§ What this task involves
Check every line of the material for the word "Best". Copy those that have it.

··· Given records

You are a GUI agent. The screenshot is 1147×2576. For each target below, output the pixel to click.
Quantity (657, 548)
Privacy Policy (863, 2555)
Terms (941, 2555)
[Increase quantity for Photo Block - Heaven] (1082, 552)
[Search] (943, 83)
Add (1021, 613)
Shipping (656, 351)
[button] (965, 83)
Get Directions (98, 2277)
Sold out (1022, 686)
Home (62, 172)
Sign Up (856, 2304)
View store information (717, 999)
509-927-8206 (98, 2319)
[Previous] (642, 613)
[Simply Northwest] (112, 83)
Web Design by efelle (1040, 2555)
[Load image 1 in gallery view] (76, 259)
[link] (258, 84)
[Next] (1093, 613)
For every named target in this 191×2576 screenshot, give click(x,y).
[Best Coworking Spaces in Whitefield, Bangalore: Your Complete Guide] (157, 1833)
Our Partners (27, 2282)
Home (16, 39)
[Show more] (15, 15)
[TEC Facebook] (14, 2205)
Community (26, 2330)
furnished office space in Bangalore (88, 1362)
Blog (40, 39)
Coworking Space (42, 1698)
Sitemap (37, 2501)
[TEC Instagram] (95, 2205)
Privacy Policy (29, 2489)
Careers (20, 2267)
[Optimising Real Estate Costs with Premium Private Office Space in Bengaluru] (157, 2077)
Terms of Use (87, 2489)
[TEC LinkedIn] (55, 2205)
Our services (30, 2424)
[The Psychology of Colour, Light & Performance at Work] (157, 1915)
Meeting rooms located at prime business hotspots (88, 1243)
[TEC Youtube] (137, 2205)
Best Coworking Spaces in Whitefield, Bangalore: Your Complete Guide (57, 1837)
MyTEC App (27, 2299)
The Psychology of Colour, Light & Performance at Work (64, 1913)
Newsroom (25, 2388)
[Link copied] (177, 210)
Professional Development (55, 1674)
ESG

······

§ Result below
[Best Coworking Spaces in Whitefield, Bangalore: Your Complete Guide] (157, 1833)
Best Coworking Spaces in Whitefield, Bangalore: Your Complete Guide (57, 1837)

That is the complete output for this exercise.